Capitán was taken home but he was back, the following day. Baccega describes what has since become, routine: “During the day he sometimes has a walk around the cemetery, but always rushes back to the grave. And every day, at six o’clock sharp, he lies down on top of the grave stays there all night”.

Capitán lived to fifteen or sixteen, old for a large breed, and died this February, in the cemetery in which he had lived. In the end he was crippled and blind, when he went to join his “Dad”. Who knows, I certainly don’t: maybe they are together again.
“Greyfriar’s Bobby” was a Skye Terrier in 19th-century Edinburgh, who waited 14 years by the grave of his owner, Police nightwatchman, John Gray. There he died in 1872 and was buried in the Greyfriars Kirkyard, not far from where his master lay.

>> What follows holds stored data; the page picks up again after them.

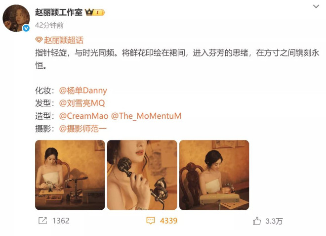This screenshot has height=236, width=326.
Task: Click the 4339 comments count
Action: coord(168,221)
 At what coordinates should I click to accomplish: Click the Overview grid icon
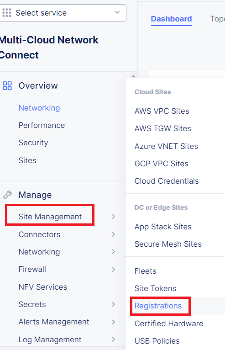(x=7, y=86)
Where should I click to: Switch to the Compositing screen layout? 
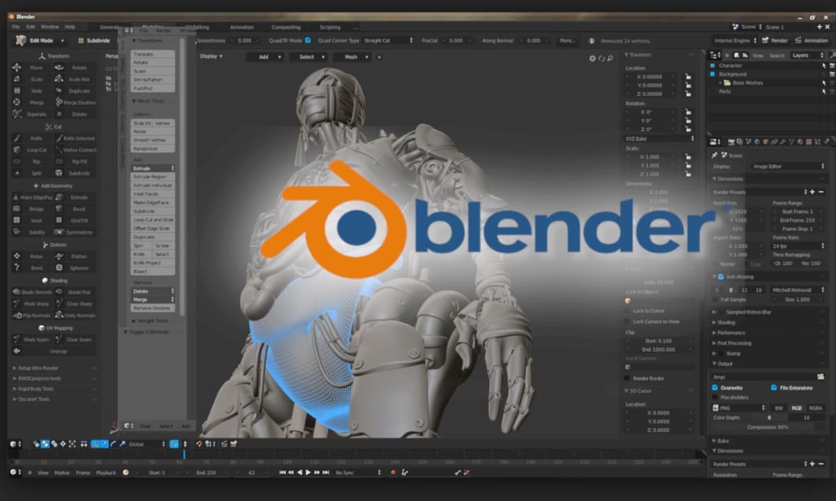288,26
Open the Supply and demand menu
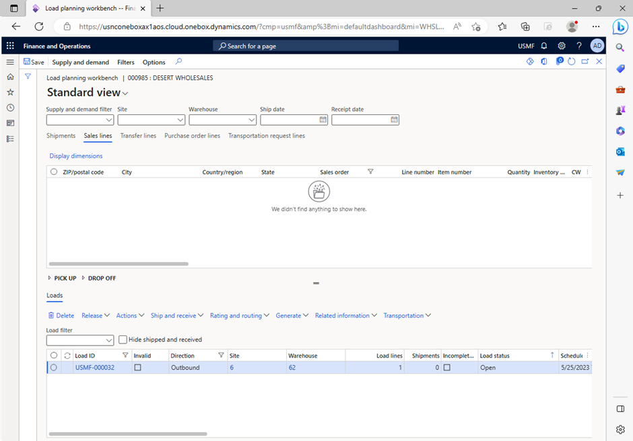Screen dimensions: 633x441 click(80, 61)
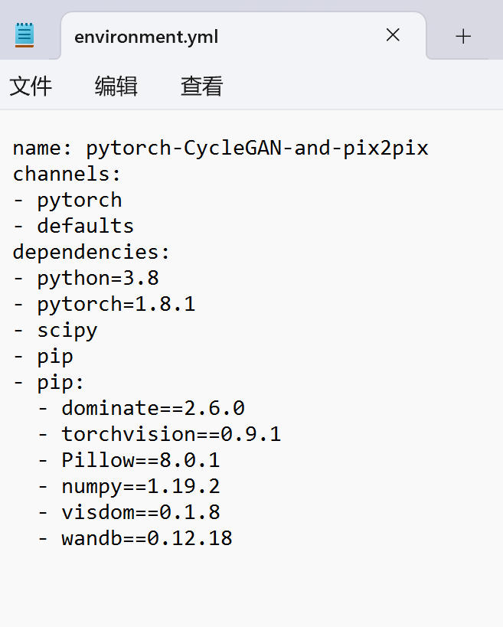Place cursor after python=3.8 text
Screen dimensions: 503x627
[158, 278]
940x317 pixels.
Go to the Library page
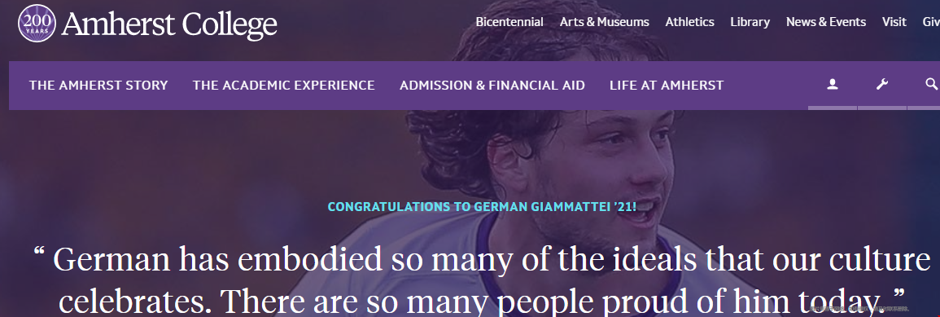coord(750,22)
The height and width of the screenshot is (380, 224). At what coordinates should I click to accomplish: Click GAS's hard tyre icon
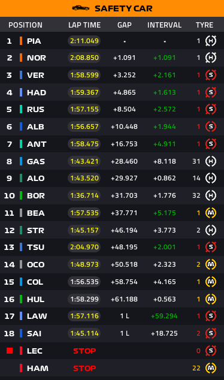211,161
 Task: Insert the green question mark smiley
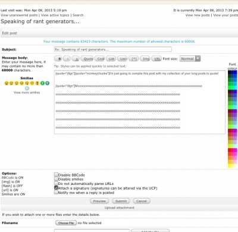tap(42, 83)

Artist William Brodie created a life-sized likeness atop the Greyfriars Bobby Fountain in Edinburgh, paid for by a local aristocrat, Baroness Burdett-Coutts and dedicated on this day, in 1873
Hachikō, an Akita known to Japanese children as chūken Hachikō (“faithful dog Hachikō”), used to tag along with his owner Hidesaburō Ueno, a professor of agriculture at Tokyo University. Ueno would commute to work and every evening, Hachikō would wait at the Shibuya Station, for the professor’s return. Hidesaburō stopped coming home in May 1925, when a cerebral hemorrhage took him away, while delivering a lecture. Every day for nine years, nine months and fifteen days, the golden colored Akita appeared at Shibuya Station, precisely in time for that evening train.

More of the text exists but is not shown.